→ What you will do
Output the whole listing again, exactly as it reads.

[Start of Attachment]

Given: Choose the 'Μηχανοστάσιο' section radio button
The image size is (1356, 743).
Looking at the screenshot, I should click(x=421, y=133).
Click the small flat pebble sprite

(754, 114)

[End of Attachment]

→ Response to this task
Given: Choose the 'Μηχανοστάσιο' section radio button
The image size is (1356, 743).
Looking at the screenshot, I should click(x=421, y=133).
Click the small flat pebble sprite

(754, 114)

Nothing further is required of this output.